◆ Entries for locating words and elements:

————————

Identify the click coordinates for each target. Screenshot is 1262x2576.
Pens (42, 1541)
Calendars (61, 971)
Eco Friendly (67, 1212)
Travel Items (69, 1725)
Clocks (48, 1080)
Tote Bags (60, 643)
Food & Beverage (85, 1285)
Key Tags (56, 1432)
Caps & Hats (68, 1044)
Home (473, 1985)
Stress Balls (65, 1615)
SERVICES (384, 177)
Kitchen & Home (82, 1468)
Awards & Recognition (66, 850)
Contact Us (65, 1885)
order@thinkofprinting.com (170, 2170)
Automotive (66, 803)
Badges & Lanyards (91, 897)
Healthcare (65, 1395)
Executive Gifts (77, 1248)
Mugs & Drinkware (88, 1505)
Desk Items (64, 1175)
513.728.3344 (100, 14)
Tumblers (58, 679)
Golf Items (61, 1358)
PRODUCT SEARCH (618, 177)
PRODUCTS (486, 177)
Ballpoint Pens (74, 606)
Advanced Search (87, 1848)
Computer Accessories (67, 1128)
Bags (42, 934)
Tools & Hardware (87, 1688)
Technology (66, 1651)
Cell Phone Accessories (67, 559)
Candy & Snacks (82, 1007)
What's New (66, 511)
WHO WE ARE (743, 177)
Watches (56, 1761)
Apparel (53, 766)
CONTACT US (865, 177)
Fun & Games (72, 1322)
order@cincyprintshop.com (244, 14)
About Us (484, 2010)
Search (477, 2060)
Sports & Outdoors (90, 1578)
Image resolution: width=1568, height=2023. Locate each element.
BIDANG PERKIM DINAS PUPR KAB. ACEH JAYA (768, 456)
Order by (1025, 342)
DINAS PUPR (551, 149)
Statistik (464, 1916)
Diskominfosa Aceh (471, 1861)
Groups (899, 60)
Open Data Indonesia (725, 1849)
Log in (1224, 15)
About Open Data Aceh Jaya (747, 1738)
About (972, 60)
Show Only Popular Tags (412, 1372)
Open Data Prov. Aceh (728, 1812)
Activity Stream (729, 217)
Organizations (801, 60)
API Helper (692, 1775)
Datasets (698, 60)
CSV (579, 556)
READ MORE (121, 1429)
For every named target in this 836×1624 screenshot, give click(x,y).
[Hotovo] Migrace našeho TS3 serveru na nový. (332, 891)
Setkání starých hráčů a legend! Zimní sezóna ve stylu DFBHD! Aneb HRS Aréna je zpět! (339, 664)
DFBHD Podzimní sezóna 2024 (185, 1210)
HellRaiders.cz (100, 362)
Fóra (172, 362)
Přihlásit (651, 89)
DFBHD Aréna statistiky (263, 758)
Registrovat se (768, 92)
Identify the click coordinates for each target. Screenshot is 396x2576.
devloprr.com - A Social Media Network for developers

————————

Scale the lines above, covering everything from the line that contains "Healthcare (65, 1395)" down to the line that contains "BIDANG PERKIM DINAS", both included. Repeat those lines in full, multiplying each coordinate in the answers by 2.6 and rounding to whole numbers with halves rounded up, and leave the request lines unchanged.

◆ Reply:
Healthcare (169, 3627)
Executive Gifts (200, 3245)
Mugs & Drinkware (229, 3913)
Desk Items (166, 3055)
513.728.3344 (260, 36)
Tumblers (151, 1765)
Golf Items (159, 3531)
PRODUCT SEARCH (1607, 460)
PRODUCTS (1264, 460)
Ballpoint Pens (192, 1576)
Advanced Search (226, 4805)
Computer Accessories (174, 2933)
Bags (109, 2428)
Tools & Hardware (226, 4389)
Technology (172, 4293)
Cell Phone Accessories (174, 1453)
Candy & Snacks (213, 2618)
What's New (172, 1329)
WHO WE ARE (1932, 460)
Watches (146, 4579)
Apparel (138, 1992)
CONTACT US (2249, 460)
Fun & Games (187, 3437)
order@cincyprintshop.com (634, 36)
About Us (1258, 5226)
Search (1240, 5356)
Sports & Outdoors (234, 4103)
Image resolution: width=1568, height=2023. Locate each element.
BIDANG PERKIM DINAS PUPR KAB. ACEH JAYA (1997, 1186)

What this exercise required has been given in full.